- [EXERCISE PROMPT]:
Can you copy the entries below word for word, starting at the line with "You are a GUI" and continuing through the end of the entries, leaving out any pictures?
──────────
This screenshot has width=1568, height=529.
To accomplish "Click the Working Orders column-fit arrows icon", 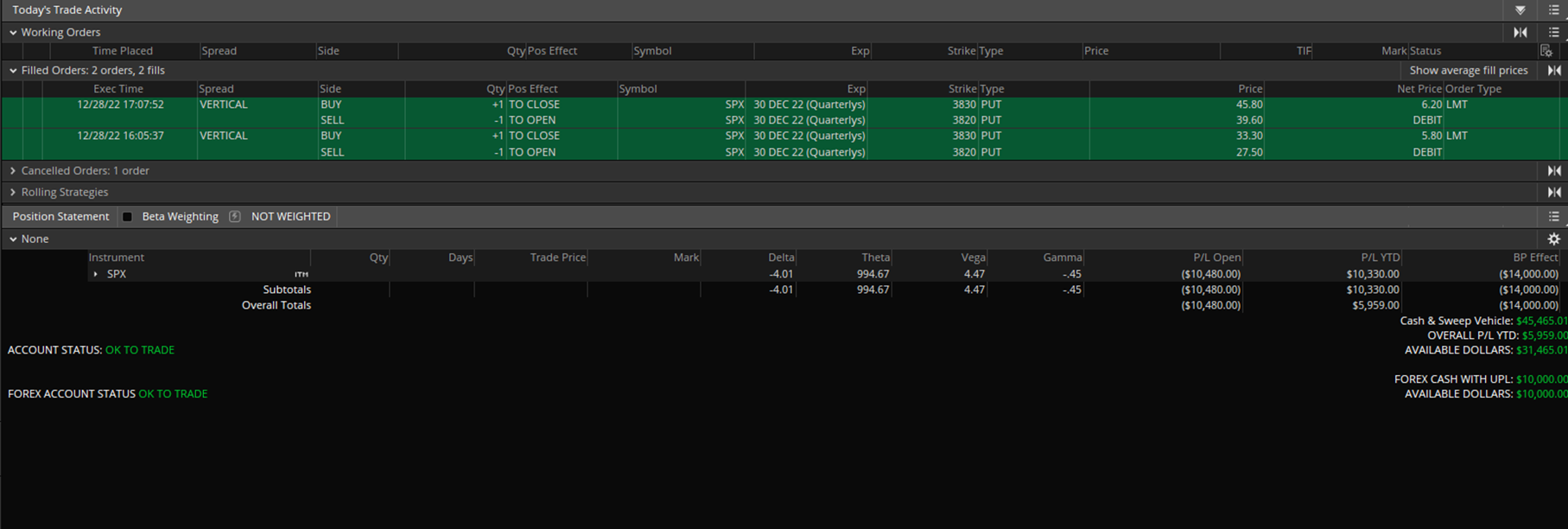I will tap(1520, 32).
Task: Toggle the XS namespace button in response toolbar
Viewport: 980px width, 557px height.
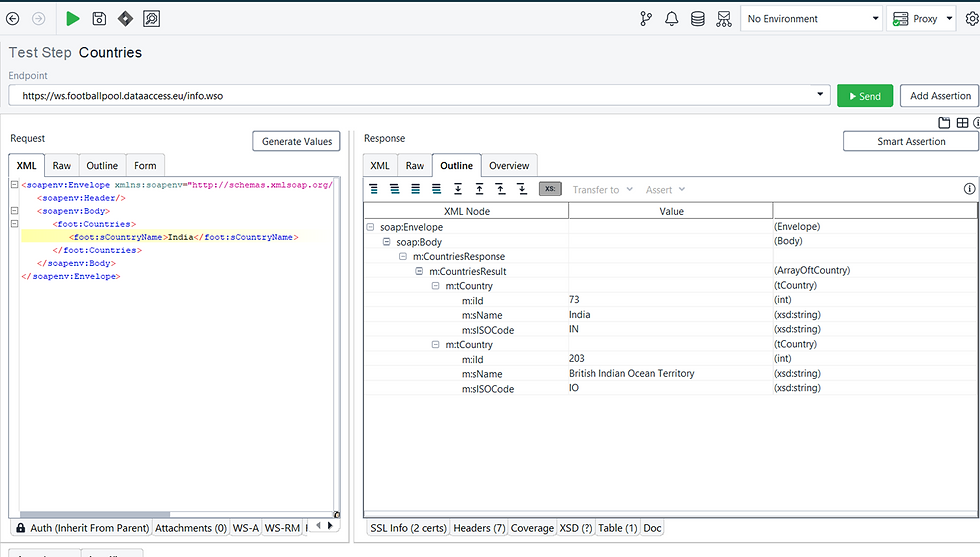Action: coord(550,188)
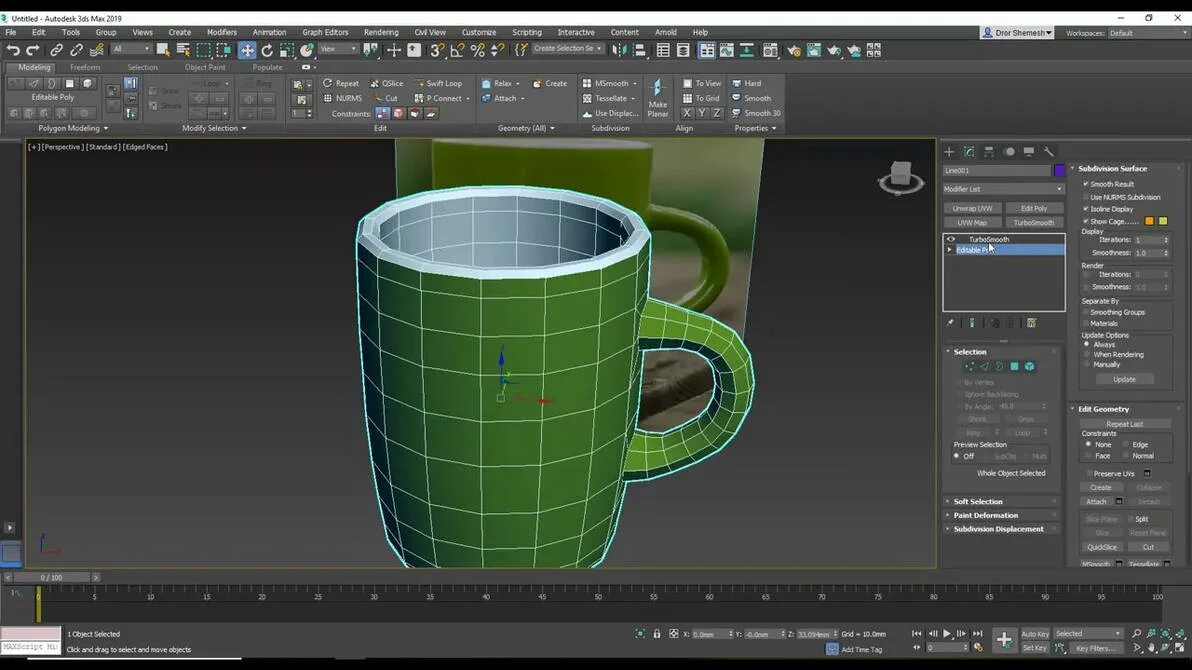Enable the Use NURMS Subdivision checkbox
This screenshot has width=1192, height=670.
1086,197
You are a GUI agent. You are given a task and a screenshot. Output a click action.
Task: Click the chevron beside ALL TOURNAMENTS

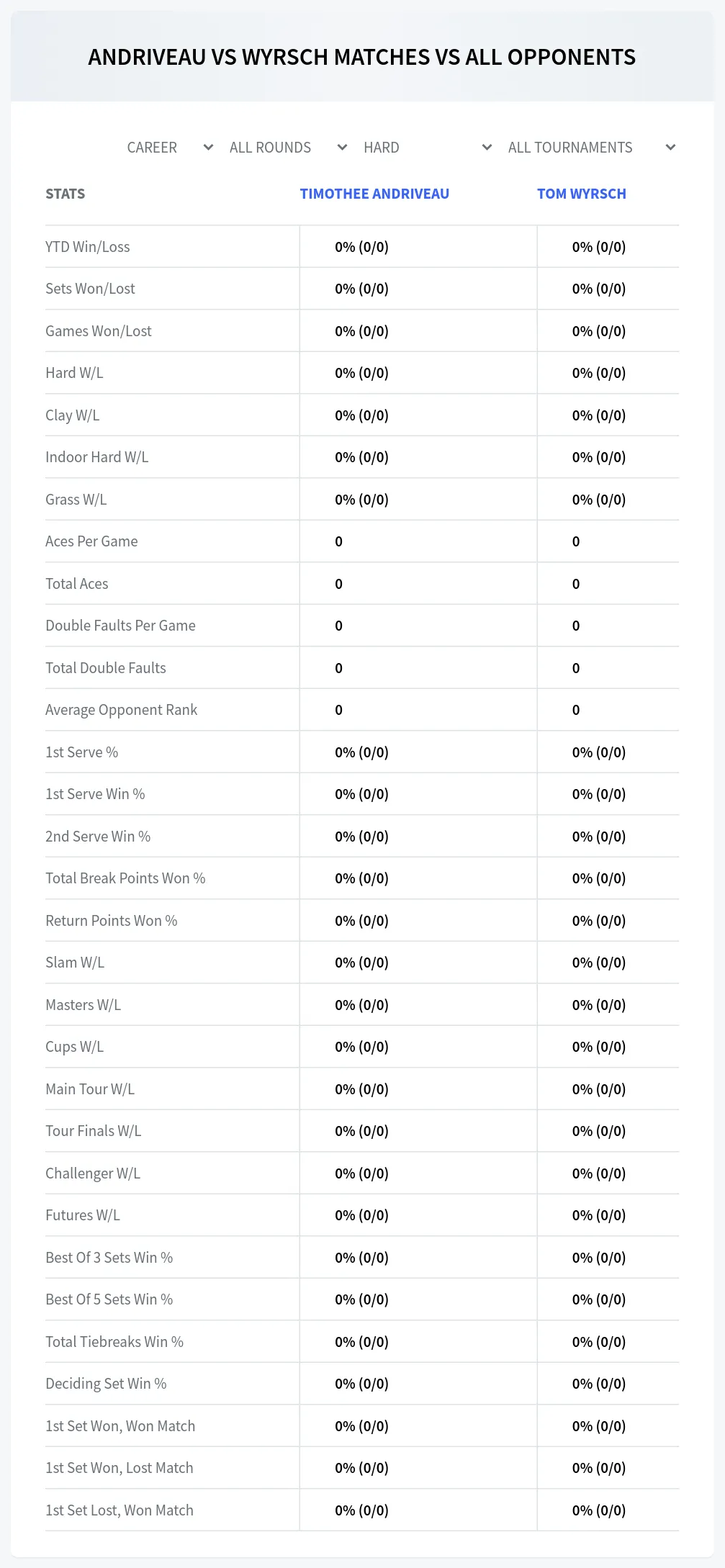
──────────
- [WRITTEN SOLUTION]:
You are a GUI agent. You are given a task and a screenshot. Output a click action.
Task: Click the chevron beside ALL TOURNAMENTS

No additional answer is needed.